You know, we are still going to use fossil fuels. We are going to try to look at alternatives, but it's not going away. So let's not hammer them constantly. It's helped them to do what they do better. It's keep the pressure on. But you know, new new technologies will emerge to allow them to do better. But importantly, this particular mining business I was talking to, they said, you know, what doesn't come out in the stories is the good stuff we do.

And that's what we like about the SDGs, is that we can sort of articulate, yes, we're going to come short on 13 on company action. But you know, by the way, I wouldn't be going to single countries and why we are putting in first world mining practices. We are creating jobs, we are skilling up people, we are bringing health facilities, we are building villages.

So, you know, the impact on on, you know, SDGs three, four, five, eight, you name it, that is enormous impact across various SDGs. And I think we've got to start bringing out those stories. And that's what it's a great framework for for any business.

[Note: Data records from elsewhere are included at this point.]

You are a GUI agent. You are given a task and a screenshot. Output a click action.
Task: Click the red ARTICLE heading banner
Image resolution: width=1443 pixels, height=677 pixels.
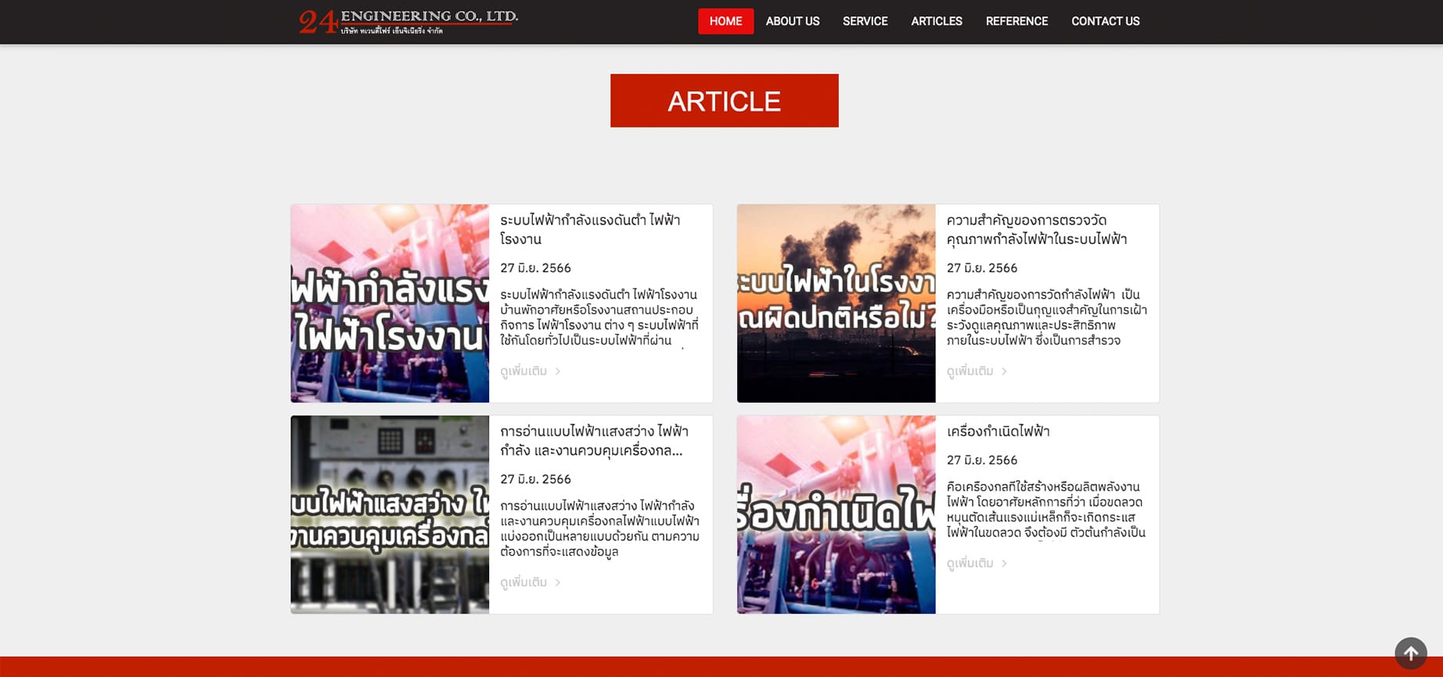(x=724, y=101)
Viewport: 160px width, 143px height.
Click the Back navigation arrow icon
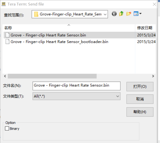click(114, 14)
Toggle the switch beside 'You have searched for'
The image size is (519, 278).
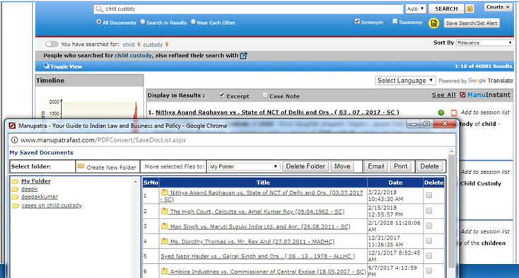pyautogui.click(x=52, y=44)
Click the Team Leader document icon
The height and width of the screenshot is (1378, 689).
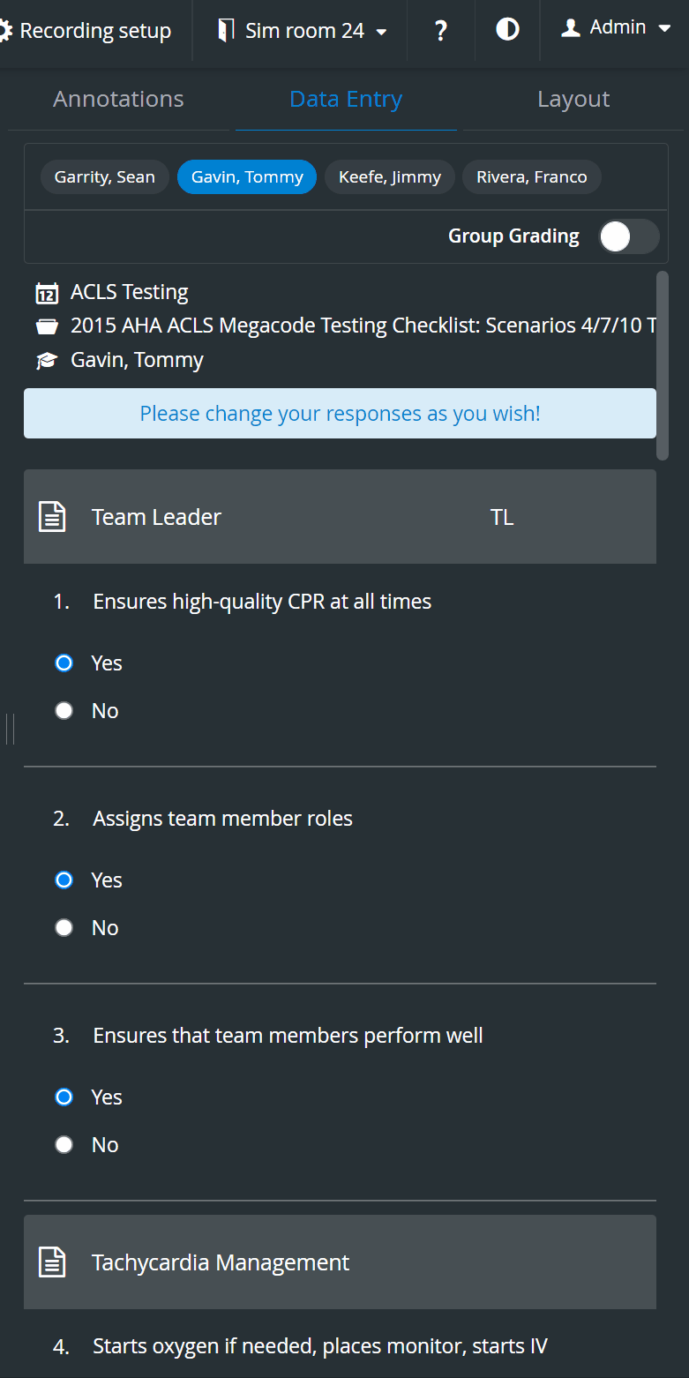[x=52, y=517]
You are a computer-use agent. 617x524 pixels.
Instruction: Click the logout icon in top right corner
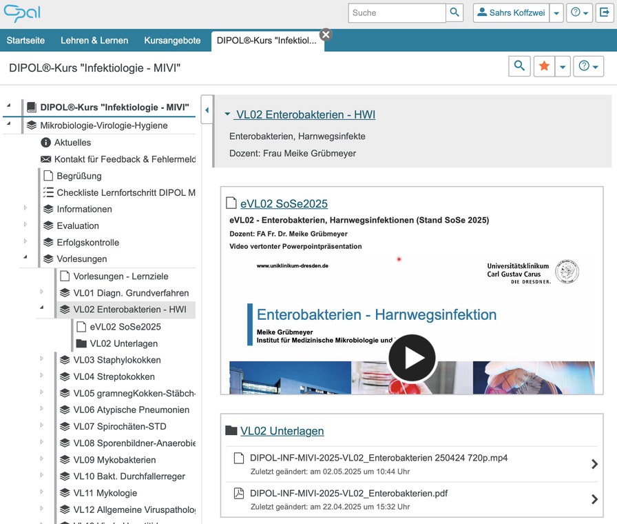605,12
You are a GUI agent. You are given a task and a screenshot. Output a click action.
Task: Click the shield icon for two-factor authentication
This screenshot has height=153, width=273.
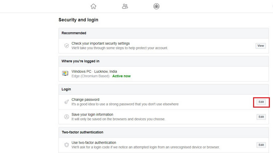67,145
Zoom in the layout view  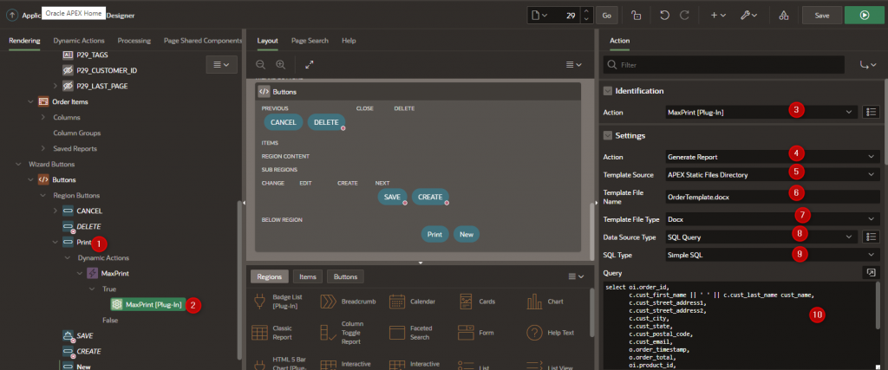point(280,65)
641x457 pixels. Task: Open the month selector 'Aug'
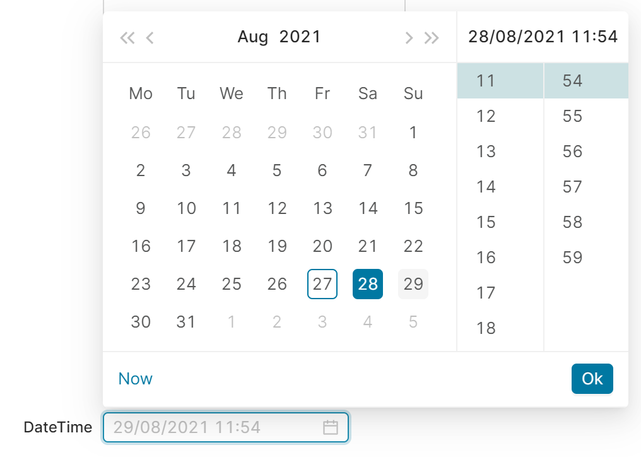tap(252, 37)
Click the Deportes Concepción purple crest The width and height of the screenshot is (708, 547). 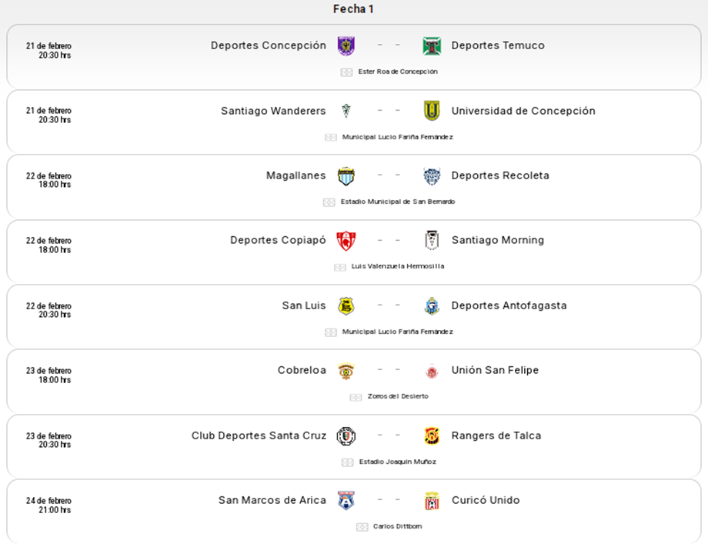[346, 45]
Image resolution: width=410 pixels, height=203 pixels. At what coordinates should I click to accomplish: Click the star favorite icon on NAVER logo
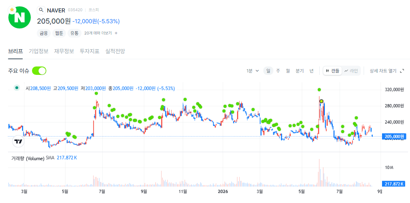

I just want to develop that little bit more then if we can, to the impact side of it. Positive impact is not what we all want today. So do you have any stories or case studies of you can share around the positive impact that's come from using the tool? So you've mentioned something there with the mining company. Is there anything else you could share for.


One particular bank? We've just finished a work with not to to any bank you can imagine. It's going to be peace, just as strong institutions, partnerships for the goals, you know, the whole the g of ESG is going to be key because that's their role is governance and helping drive have an enormous influence on industry. But of course as as a business, they also need to articulate what's key to to what they do.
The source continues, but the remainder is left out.